GAZETE: Böyle bir durumda tüketicilerin ve hissedarların rolü nedir?

– Hart: Her şeyden önce bireysel tüketiciler Rus mallarını kendileri boykot edebilirler. Ben İngiltere'de yaşadığım apartheid döneminde Güney Afrika'da muz ve portakallara boykot yapılıyordu. Süpermarketlerde vardı ama satın almadım. Kararımın Güney Afrika üzerinde bir etkisi oldu mu? Bundan şüpheliyim ama yine de yapılacak doğru şeyin bu olduğunu hissettim. Google veya Microsoft'taki çalışanlar, şirketlerine harekete geçmeleri için baskı uygulayabilir.
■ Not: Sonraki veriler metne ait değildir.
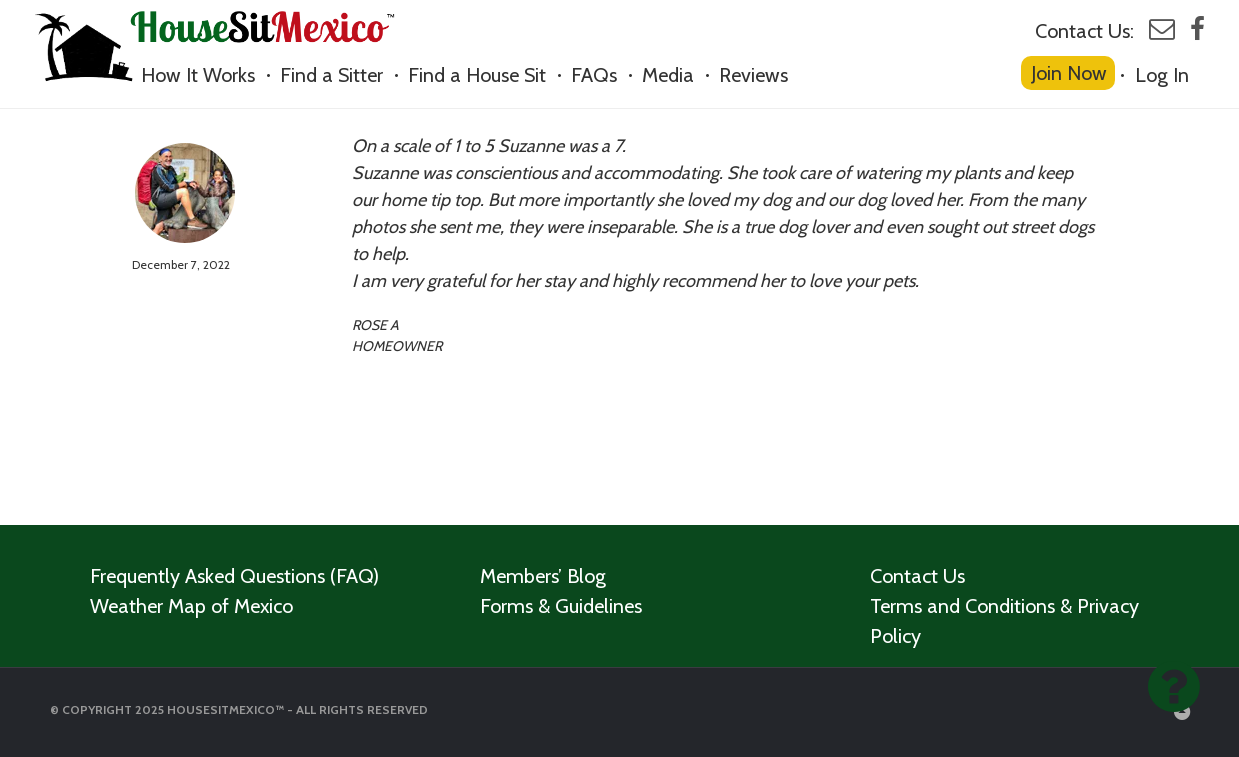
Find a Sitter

Hissedarların baskısı söz konusu olduğunda bunun kendini göstermesi daha uzun zaman alır çünkü hissedarların koordineli bir şekilde hareket etmesi o kadar kolay değildir. Çevre gibi bir konu söz konusu olduğunda bunu yapma biçimleri, hissedar kararları veya yönetim kuruluna insan atamak yoluyla oluyor. Bu, McDonald's'ın hissedarı Carl Icahn'ın yakın zamanda yaptığı bir şey. Domuzlara yönelik muameleyi iyileştirmek için yönetim kuruluna iki üyeyi aday gösterdi. Bir başka örnek ise, Engine Number One adlı küçük bir hedge fonunun yönetim kuruluna üç kişiyi seçmeyi başardığı Exxon Mobil'de yaşananlardır. Ve onların kavgası kısmen Exxon'un çevreye duyarlı olmadığını düşünmelerinden kaynaklanıyordu ama aynı zamanda Exxon'un fazla para kazanmadığını da düşünüyorlardı. Ancak bu bir gecede yapabileceğiniz bir şey değil. Yönetim kurulu seçimi olana ve hissedar kararları için bir sezon olana kadar beklemeniz gerekiyor. Bu çok daha yavaş bir süreçtir; bunun gerçekleşmesi zaman alacaktır. Bu yüzden Ukrayna örneğinde bunun gerçekleştiğini düşünmüyorum.

GAZETE: Bazıları kurumsal tepkinin Rus halkına zarar verebileceğini iddia ediyor. Ne düşünüyorsunuz? İdeal yanıt ne olabilir?

– Hart: Bu, cevaba karşı bir argüman. Rus halkı etkilenecek. Karşı argüman ise Rus halkına zarar vermenin, Putin'i durdurmak ve hatta Putin'in yerini almak için harekete geçmesini teşvik edebileceği yönünde. Güney Afrika ile ilgili olarak benzer tartışmaların yaşandığını hatırlıyorum, insanlar boykot çağrısında bulunurken karşı argümanlardan biri şuydu: “Bu, Siyah Güney Afrikalılara yardımcı oluyor mu?” Pek çok Siyah Güney Afrikalının boykottan yana olduğu ortaya çıktı. Rusya örneğinde bunu öğrenmek daha zor olacaktır çünkü şu anda Rus halkı arasında bir kamuoyu yoklaması yapmak pek kolay olmayacaktır. Bilmiyoruz.

İklim ve karbon emisyonları gibi konularda kurumsal sosyal sorumluluğun, yine CEO veya yönetim kurulu tercihlerinden ziyade hissedar tercihlerinden geldiğini vurgulamak için savunuyorum. Ancak ben her zaman hükümet eyleminin çok daha güçlü olacağını, şirketlere güvenmek yerine iklim değişikliğiyle başa çıkmak için karbon vergisi gibi bir şey olacağını söyledim. Şirket eyleminin ikinci en iyi yaklaşım olduğunu düşünüyorum. Aynı şey burada da geçerli olacaktır. Eğer bunu bu şekilde yapabilirsek, boykotu ve yaptırımları tek tek şirketlere bırakmak yerine ABD hükümetinin ve diğer Avrupa hükümetlerinin organize etmesi daha güçlü olacak. Ancak hükümet eyleminin olmadığı durumlarda bireysel şirketlerin üzerlerine düşeni yapabileceğini düşünüyorum.